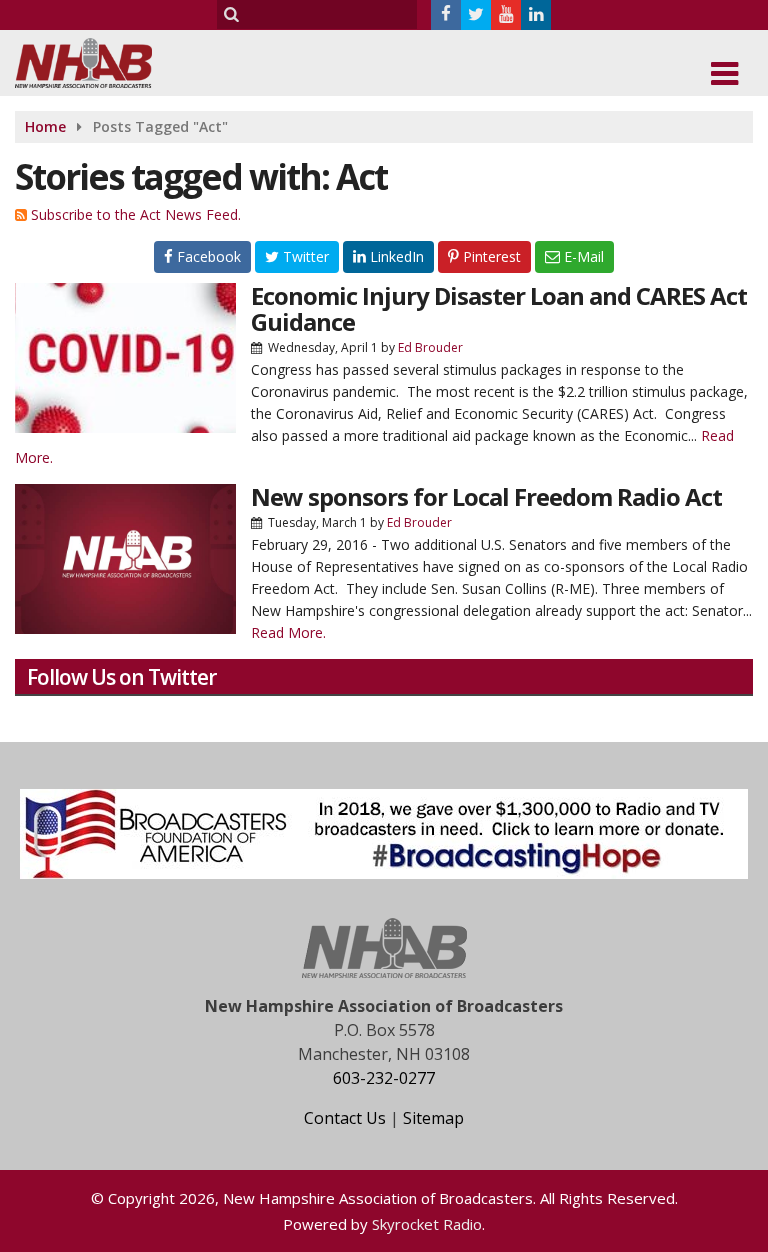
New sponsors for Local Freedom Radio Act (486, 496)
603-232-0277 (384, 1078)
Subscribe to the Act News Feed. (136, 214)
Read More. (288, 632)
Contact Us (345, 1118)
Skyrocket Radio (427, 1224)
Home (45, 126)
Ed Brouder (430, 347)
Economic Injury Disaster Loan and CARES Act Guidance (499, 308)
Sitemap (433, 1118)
* * *
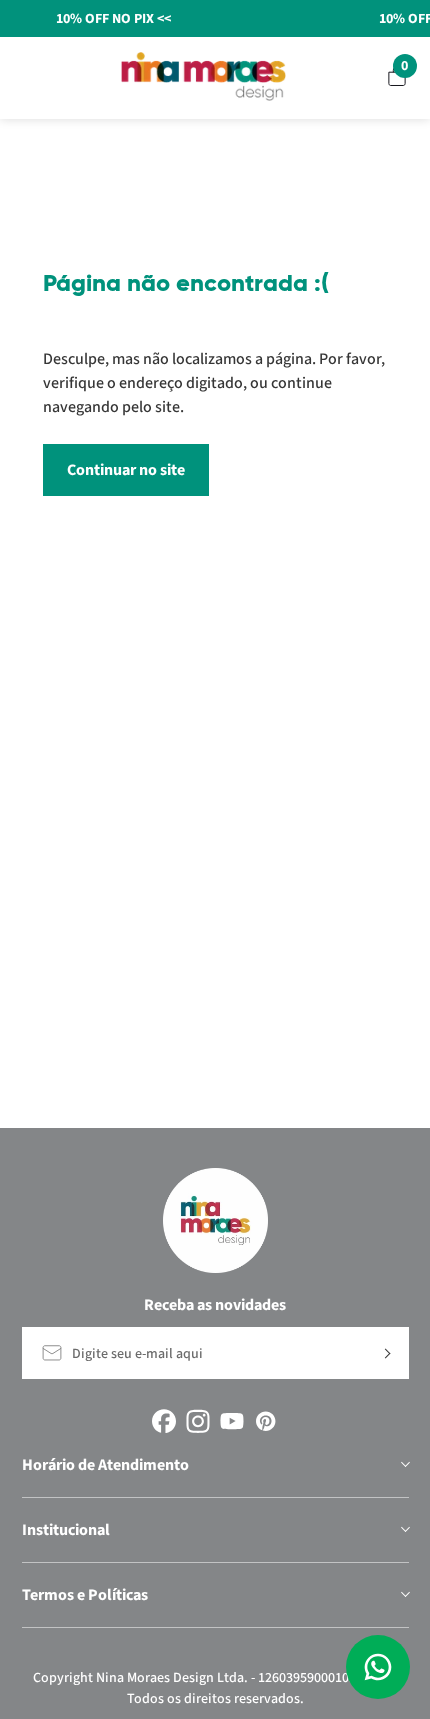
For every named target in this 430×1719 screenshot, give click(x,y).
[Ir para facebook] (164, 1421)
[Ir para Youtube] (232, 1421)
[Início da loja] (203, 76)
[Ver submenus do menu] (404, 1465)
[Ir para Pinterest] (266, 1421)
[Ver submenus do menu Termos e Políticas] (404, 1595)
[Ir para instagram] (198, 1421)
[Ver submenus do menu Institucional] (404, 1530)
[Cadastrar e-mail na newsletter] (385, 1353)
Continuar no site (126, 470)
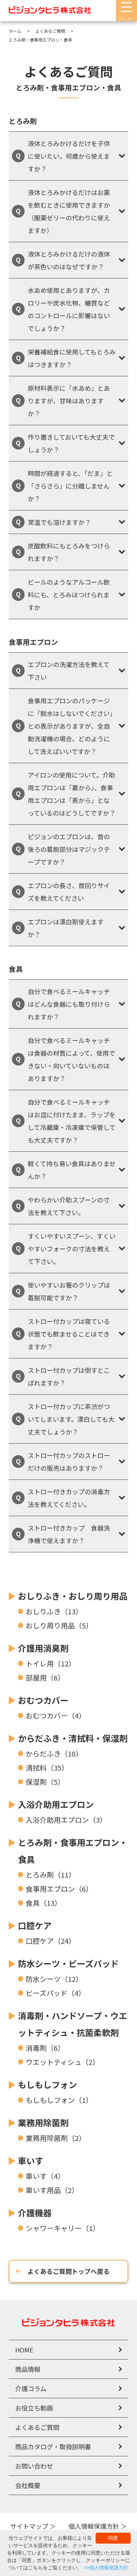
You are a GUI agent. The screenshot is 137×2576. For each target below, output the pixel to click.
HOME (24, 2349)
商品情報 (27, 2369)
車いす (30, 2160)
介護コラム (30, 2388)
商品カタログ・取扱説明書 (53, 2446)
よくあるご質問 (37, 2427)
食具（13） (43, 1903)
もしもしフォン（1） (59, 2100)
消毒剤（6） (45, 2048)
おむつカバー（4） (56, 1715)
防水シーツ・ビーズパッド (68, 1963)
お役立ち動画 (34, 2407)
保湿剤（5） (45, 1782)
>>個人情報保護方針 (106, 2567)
---
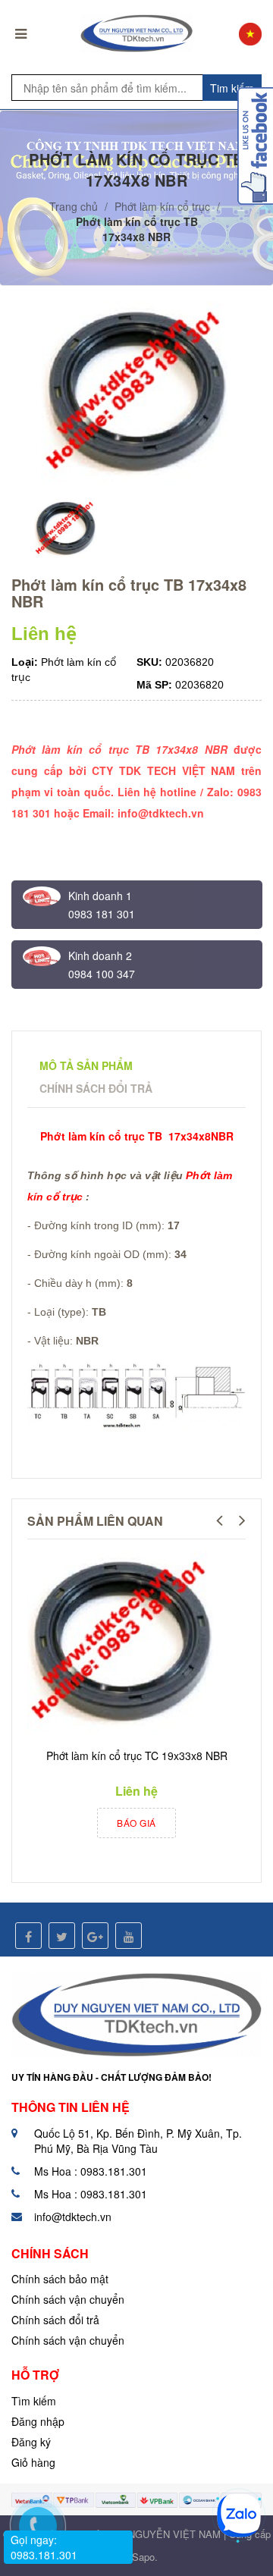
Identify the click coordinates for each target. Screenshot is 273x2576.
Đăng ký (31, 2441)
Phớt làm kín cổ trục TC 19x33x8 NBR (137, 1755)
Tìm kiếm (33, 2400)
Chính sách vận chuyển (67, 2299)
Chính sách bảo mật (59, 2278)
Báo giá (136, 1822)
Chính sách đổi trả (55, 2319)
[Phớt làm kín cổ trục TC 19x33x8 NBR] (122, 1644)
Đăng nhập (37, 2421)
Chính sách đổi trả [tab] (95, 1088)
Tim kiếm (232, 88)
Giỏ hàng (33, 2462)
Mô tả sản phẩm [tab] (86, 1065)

• [WHAT YOU SHOULD DO]: From the entries above, restate word for word the lines from the line containing "Đăng ký (31, 2441)" to the line containing "Mô tả sản phẩm [tab] (86, 1065)", both ends included, and nothing more.

• [RESPONSE FOR THIS EXERCISE]:
Đăng ký (31, 2441)
Phớt làm kín cổ trục TC 19x33x8 NBR (137, 1755)
Tìm kiếm (33, 2400)
Chính sách vận chuyển (67, 2299)
Chính sách bảo mật (59, 2278)
Báo giá (136, 1822)
Chính sách đổi trả (55, 2319)
[Phớt làm kín cổ trục TC 19x33x8 NBR] (122, 1644)
Đăng nhập (37, 2421)
Chính sách đổi trả [tab] (95, 1088)
Tim kiếm (232, 88)
Giỏ hàng (33, 2462)
Mô tả sản phẩm [tab] (86, 1065)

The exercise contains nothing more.